BANGKOK (Arrahmah.com) – Ditengah seruan kelompok hak asasi manusia agar pemerintah Thailand tidak mengembalikan secara paksa warga Uighur ke Cina karena mereka rentan mengalami penyiksaan dan penganiayaan oleh otoritas Cina, pemerintah Thailand malah menghukum puluhan pencari suaka tersebut dengan mengharuskan mereka membayar denda masing-masing sebesar 4.000 Baht oleh pengadilan di Thailand Selatan, sebagaimana dilansir oleh onislam, Sabtu (15/3/2014).
“Pemerintah Thailand harus menyadari bahwa warga Uighur yang dipaksa kembali ke Cina lenyap ke dalam ‘lubang hitam’,” kata Brad Adams, direktur Asia Human Rights Watch mengatakan dalam sebuah pernyataan yang diterbitkan di situsnya.
“Mereka (pemerintah Thailand) harus mengizinkan semua anggota kelompok ini untuk mendapatkan akses ke proses persidangan yang adil, untuk menentukan klaim terhadap mereka berdasarkan kelayakan mereka, bukan berdasarkan pada tuntutan Beijing,” tambahnya.
Kelompok warga Uighur, mayoritas Muslim, merupakan minoritas Turki yang berasal dari Cina barat, ditemukan pada Rabu (13/3) di sebuah kamp rahasia di perkebunan karet di distrik Ratapoom, provinsi Songkhla. Kelompok ini terdiri dari 78 pria, 60 wanita dan 82 anak-anak.
Para pencari suaka, yang tampaknya bersiap-siap untuk menuju di tempat lain, menyebut diri mereka sebagai warga Turki, karena khawatir akan dikembalikan ke Cina.
Namun para aktivis hak asasi manusia yang berbasis di AS itu telah mengidentifikasi mereka sebagai warga Uighur, yang berbicara dalam bahasa Turki. Mereka merupakan kelompok mayoritas Muslim dari wilayah Xinjiang Cina.
Pemerintah Thailand menghukum kelompok tersebut untuk membayar denda masing-masing sebesar 4.000 Baht oleh pengadilan di Thailand Selatan.

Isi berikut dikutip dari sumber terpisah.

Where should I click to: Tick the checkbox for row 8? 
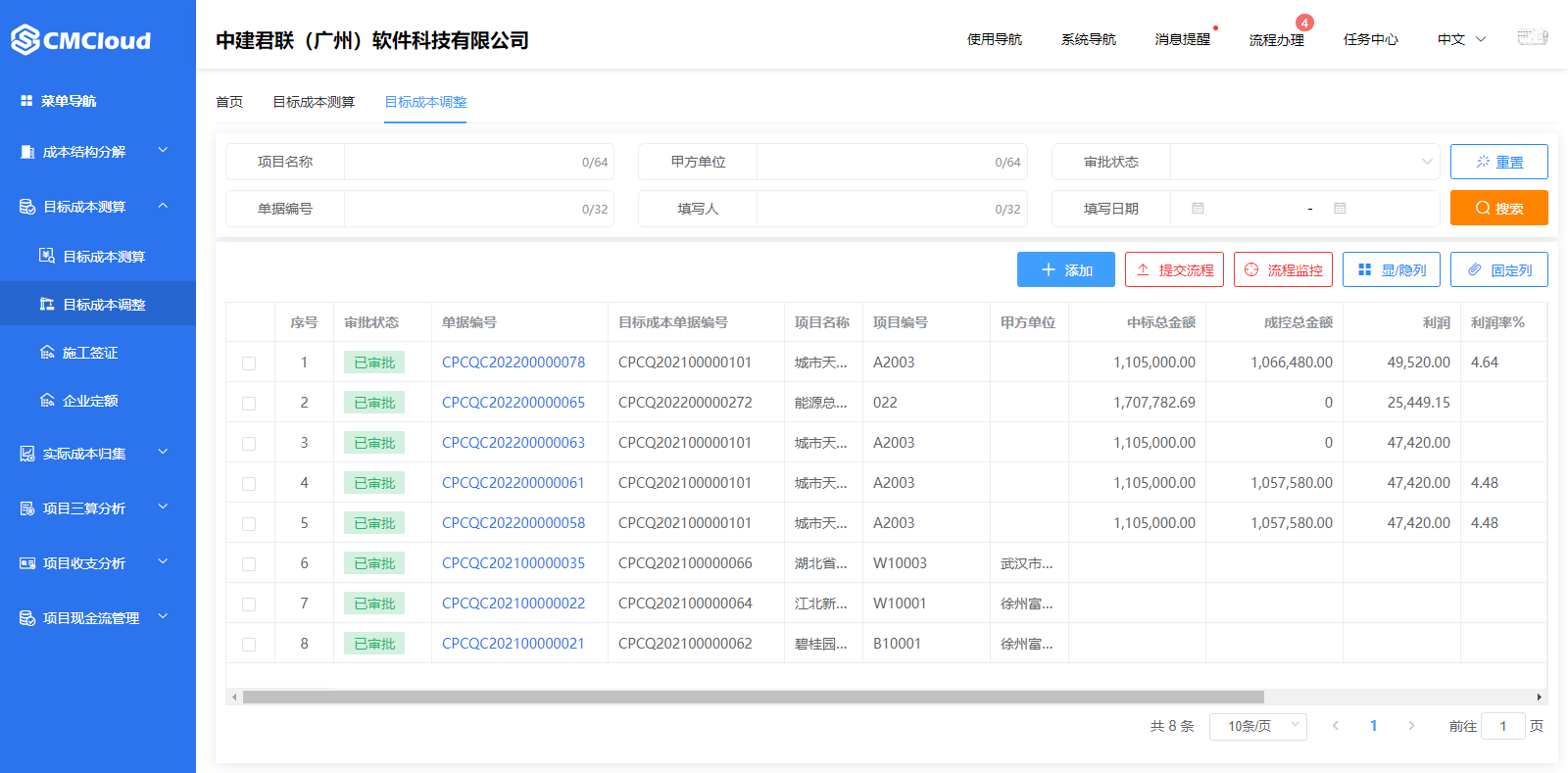click(x=249, y=645)
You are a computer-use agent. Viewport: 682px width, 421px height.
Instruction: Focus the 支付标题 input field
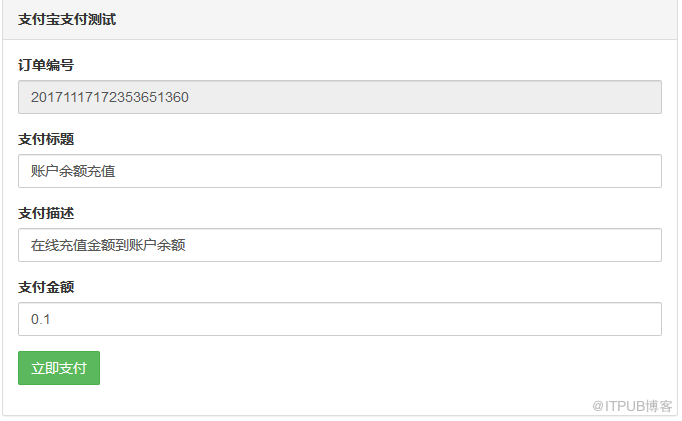pos(340,171)
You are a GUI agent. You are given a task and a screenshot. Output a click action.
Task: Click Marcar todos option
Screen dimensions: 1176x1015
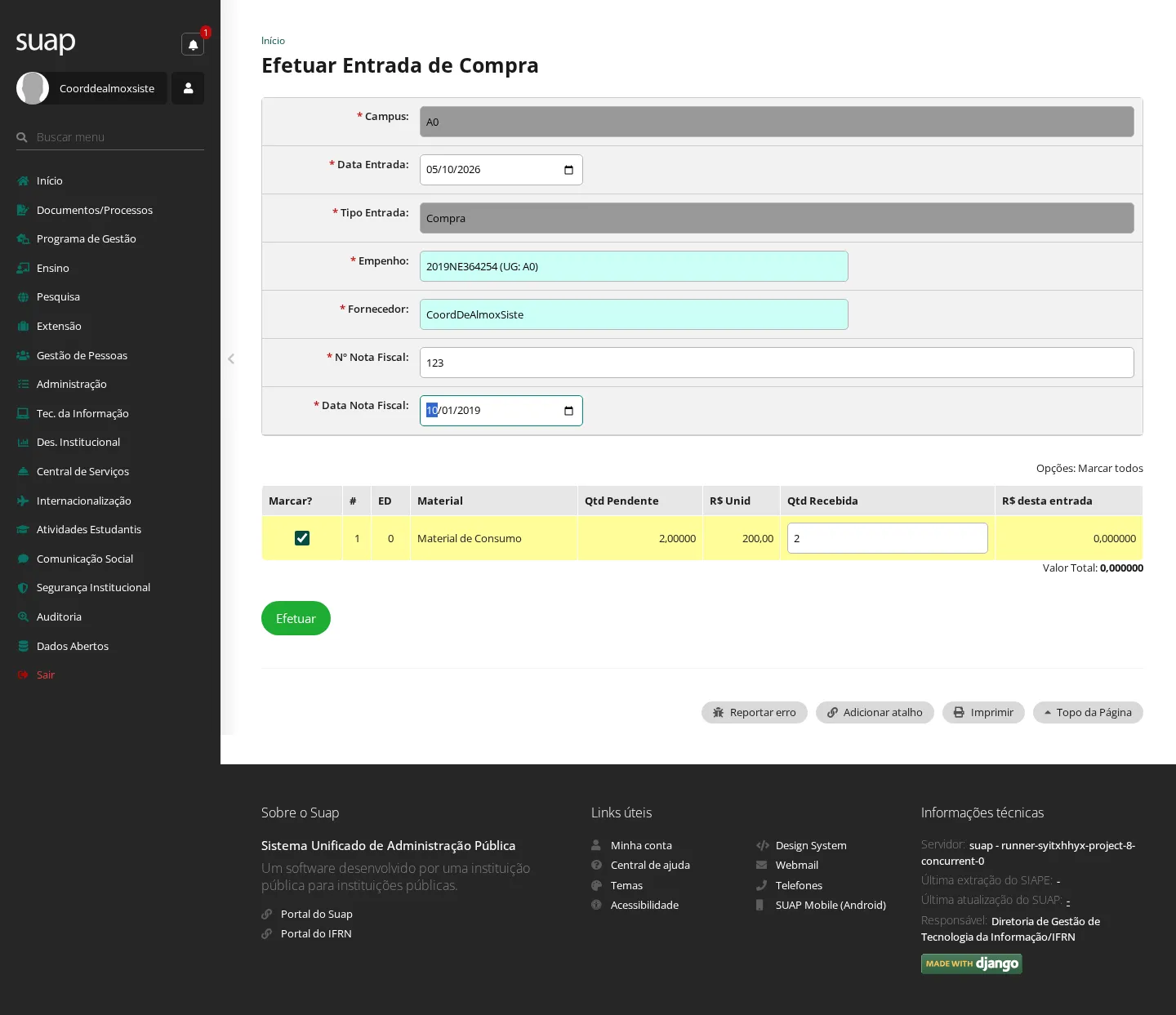(x=1111, y=468)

Para pria akan ditahan oleh pihak imigrasi dan para wanita dan anak-anak akan dibawa ke tempat penampungan, kata Mayor Jenderal Polisi Thatchai Pitaneelaboot kepada Agence France Presse (AFP) melalui telepon.

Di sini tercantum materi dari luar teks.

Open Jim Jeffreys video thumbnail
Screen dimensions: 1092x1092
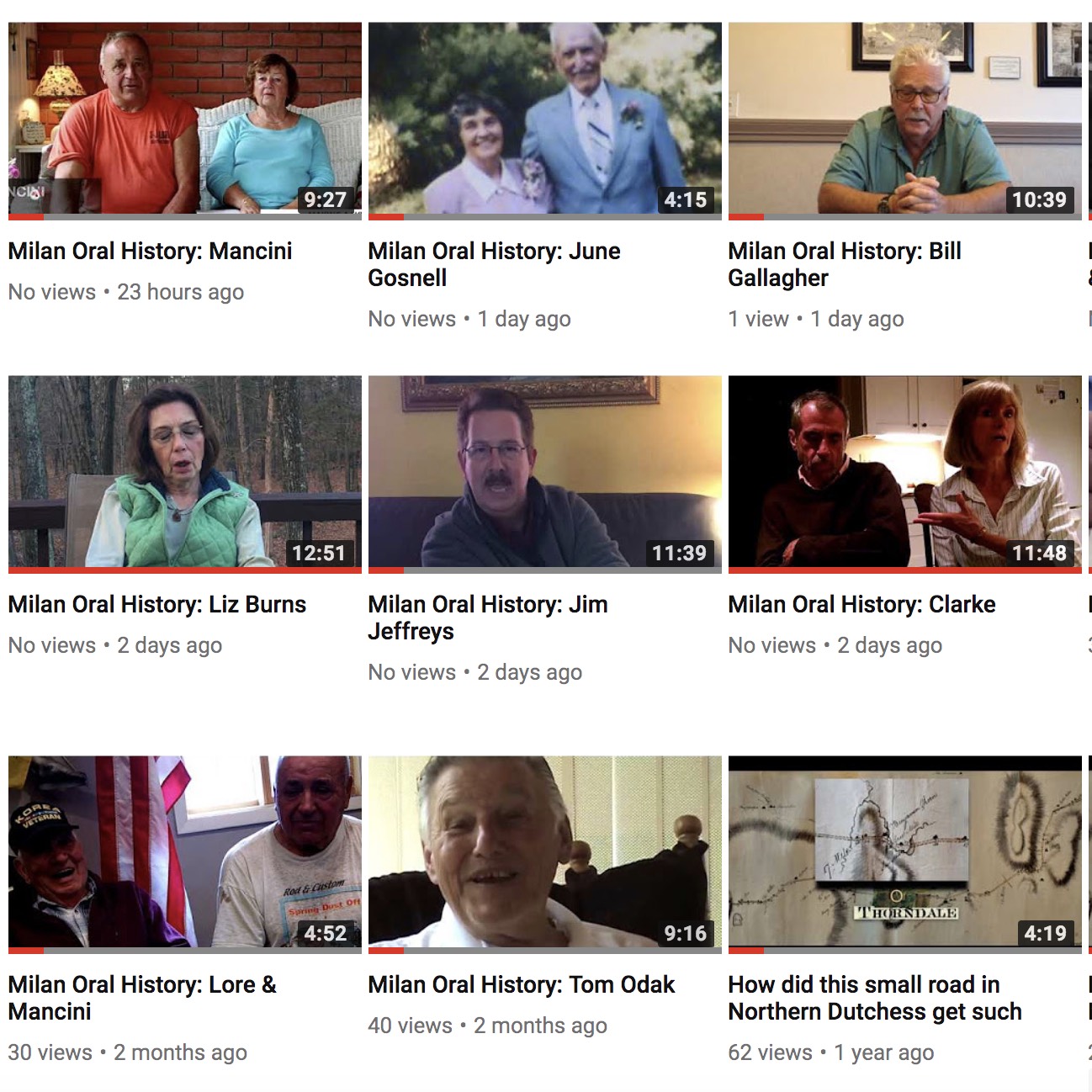click(545, 474)
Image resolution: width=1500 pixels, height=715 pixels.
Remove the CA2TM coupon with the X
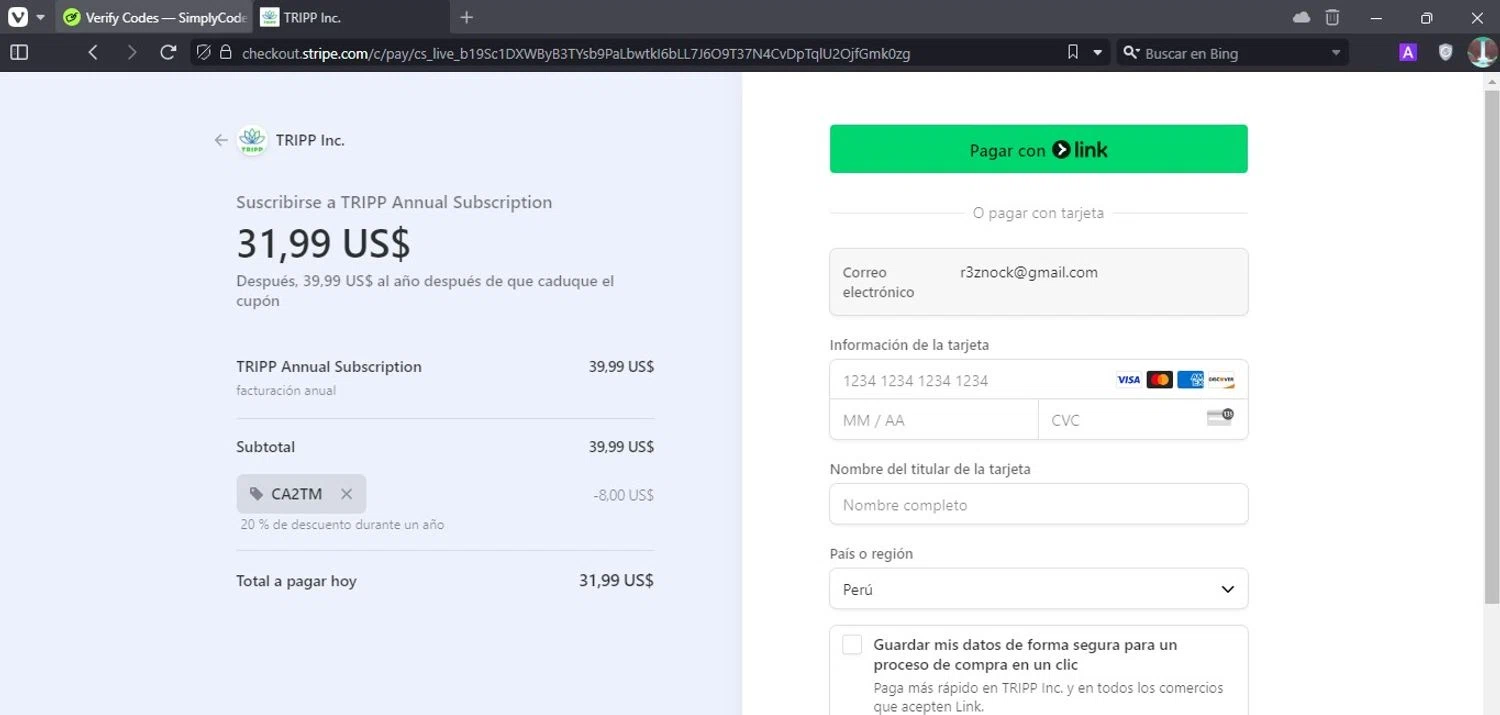(346, 494)
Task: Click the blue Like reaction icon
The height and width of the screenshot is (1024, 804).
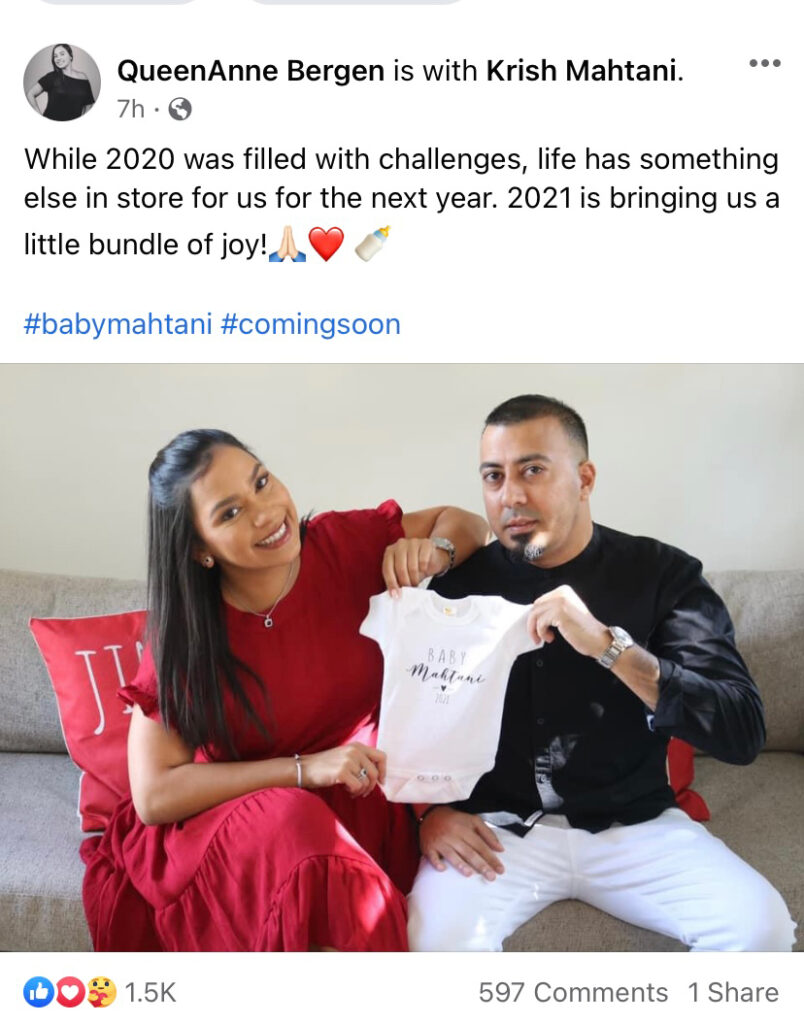Action: pos(39,993)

Xinjiang, yang aktivis menyebut sebagai Turkestan Timur, telah otonom sejak tahun 1955 namun terus menjadi subyek tindakan kekerasan keamanan besar-besaran oleh otoritas Cina.
Kelompok-kelompok HAM menuduh pihak berwenang Cina melakukan penindasan terhadap Muslim Uighur di Xinjiang atas nama terorisme.
Melihat nasib pengungsi Uighur yang masih belum jelas, Departemen Luar Negeri AS telah mendesak Thailand “untuk memberikan perlindungan penuh” untuk para pencari suaka tersebut.
“Kami prihatin terhadap nasib warga Uighur umumnya, menurut laporan yang diterima bahwa warga Uighur tersebut berhasil diselamatkan,” kata juru bicara Departemen Luar Negeri Marie Harf kepada wartawan, Jum’at (14/3) di Washington.
“Kami mendorong Thailand untuk memastikan kebutuhan kemanusiaan mereka terpenuhi.”
The Uighur American Association, sebuah kelompok advokasi yang berbasis di Washington, juga telah menyuarakan keprihatinan mereka atas nasib warga Uighur.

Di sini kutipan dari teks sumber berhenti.